--- LISTED ENTRIES ---

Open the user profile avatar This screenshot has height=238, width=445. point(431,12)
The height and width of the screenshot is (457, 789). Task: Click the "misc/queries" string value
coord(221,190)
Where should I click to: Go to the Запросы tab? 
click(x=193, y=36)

---
--- LISTED ENTRIES ---

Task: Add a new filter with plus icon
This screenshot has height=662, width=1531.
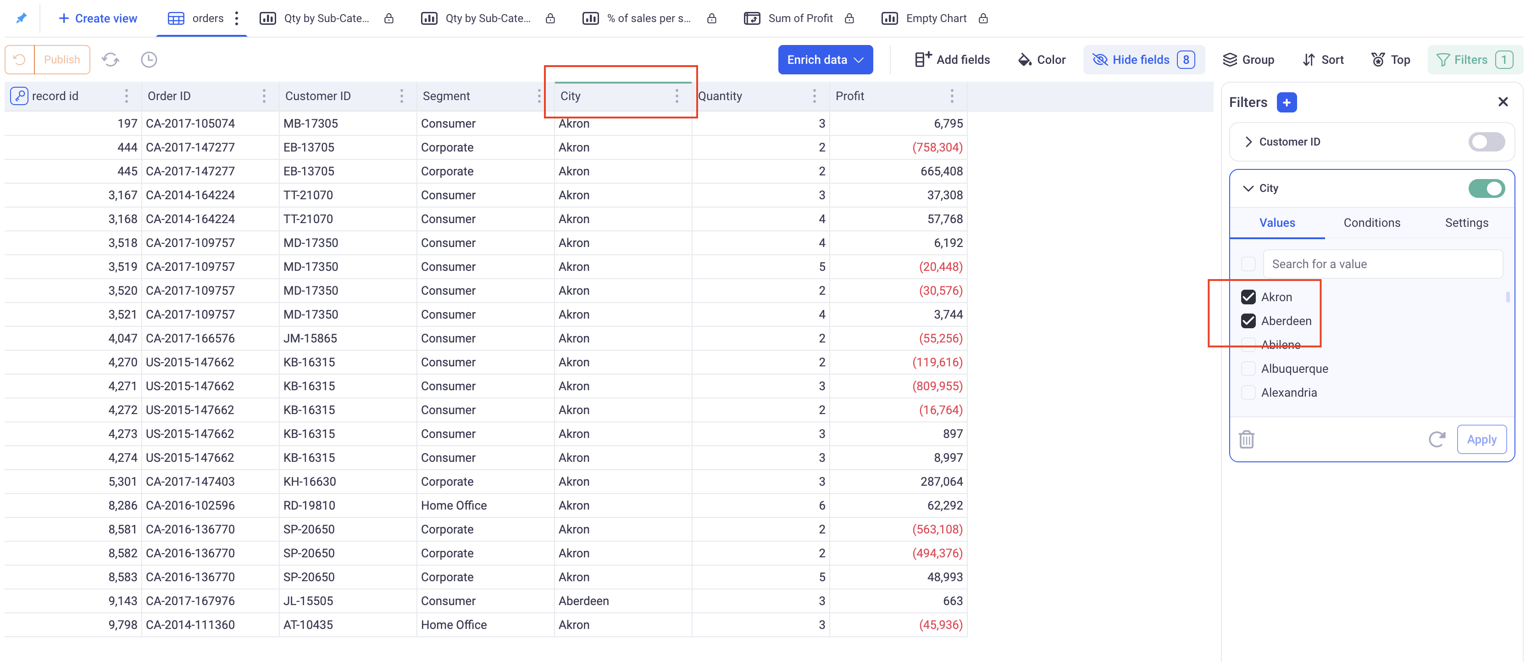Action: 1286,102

---

__TASK INSTRUCTIONS__
Reproduce the data from the line containing "Task: Add a new filter with plus icon" down to the line containing "Action: 1286,102", substituting "column" for "filter" and keeping everything else the same. Leave the pictures out of your answer.

__ANSWER TO THE TASK__
Task: Add a new column with plus icon
This screenshot has height=662, width=1531.
Action: 1286,102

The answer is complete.